Report by Jack Curtis, Year 13

I think I speak on behalf of my fellow students when I say our recent trip to Tanzania was the most eye-opening and introspective experience of our lives. On the coach trip from the airport to Minaki School we realised that this was a school trip unlike any other.

We spent the first week staying with teachers who lived in houses at Minaki. The devotion to achieving an education we witnessed from the students with little or no equipment was staggering and something unparalleled in this country. Their commitment to learning really hit home when we presented them with school textbooks and laptops. The delight etched on their faces was truly astonishing and showed how for them education was not just something they had to do, but a chance to better themselves and make the most out of their life.

 
 

 

 
 

...we played football with the students at which for most of us proved to be very humbling. We managed to win the game but they were the better team. At the end of the match we gave out some football shirts which a number of people had very kindly donated. They were so pleased to receive them that they all put them on straight away and began posing for photos with us smiling proudly.

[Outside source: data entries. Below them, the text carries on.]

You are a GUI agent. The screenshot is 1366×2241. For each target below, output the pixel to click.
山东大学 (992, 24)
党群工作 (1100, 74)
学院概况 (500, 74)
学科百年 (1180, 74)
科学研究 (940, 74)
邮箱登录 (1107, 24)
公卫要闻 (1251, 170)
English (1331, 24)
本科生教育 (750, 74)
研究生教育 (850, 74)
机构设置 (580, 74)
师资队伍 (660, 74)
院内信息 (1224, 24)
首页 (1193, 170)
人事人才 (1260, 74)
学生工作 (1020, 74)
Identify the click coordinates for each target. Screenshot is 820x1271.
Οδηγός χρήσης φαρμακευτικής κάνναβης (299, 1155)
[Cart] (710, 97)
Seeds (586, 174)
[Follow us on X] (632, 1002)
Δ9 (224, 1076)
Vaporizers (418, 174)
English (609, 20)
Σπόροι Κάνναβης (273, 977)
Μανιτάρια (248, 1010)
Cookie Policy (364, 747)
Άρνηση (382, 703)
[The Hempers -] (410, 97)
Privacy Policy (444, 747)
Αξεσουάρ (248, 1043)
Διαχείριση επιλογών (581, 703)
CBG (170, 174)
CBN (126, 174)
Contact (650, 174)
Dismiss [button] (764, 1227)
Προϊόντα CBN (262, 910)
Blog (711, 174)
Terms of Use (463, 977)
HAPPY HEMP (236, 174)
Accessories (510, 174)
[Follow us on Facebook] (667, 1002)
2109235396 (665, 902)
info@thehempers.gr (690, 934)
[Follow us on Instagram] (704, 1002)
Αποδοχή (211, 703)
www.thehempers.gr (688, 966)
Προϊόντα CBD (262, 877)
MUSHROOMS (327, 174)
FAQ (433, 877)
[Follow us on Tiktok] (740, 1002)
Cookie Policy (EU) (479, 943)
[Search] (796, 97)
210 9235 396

We also taught some lessons at a local primary school - while seemingly a daunting task, turned out to be a very heart-warming experience. The students followed our every word and swarmed around us after the lessons for photos and high-fives. While the reception they gave us after we donated various stationary and clothes to them was special for us all, our time spent at the orphanage was the undoubted highlight of the trip. From the moment we arrived in a pick-up truck on our first day the children did not stop smiling once.

We spent the time singing to them and playing games with the gifts we brought them and I don’t think that any of us stopped smiling either. The hardest part of the trip was leaving the orphanage for the last time not being able to do more for children who despite their disadvantages never stopped having fun.

We also witnessed first-hand the appalling poverty that exists in Africa - a level of poverty we see on various television charity appeals all the time, but somehow we are detached, numbed or emotionally unaffected by it, until of course we experience it for ourselves - as indeed we did.

It is a standard of living which no human being should have to endure and one which is all the more shocking when compared to the materialistic west. I think the trip made every one of us think long and hard about the difference in the standard of living we enjoy and the one in which millions have to suffer through. It is an experience which I believe changed us all for the better and made us realise that our privileged lives carry a duty to do everything in our power to strive for the eradication of the inequality which exists in our world.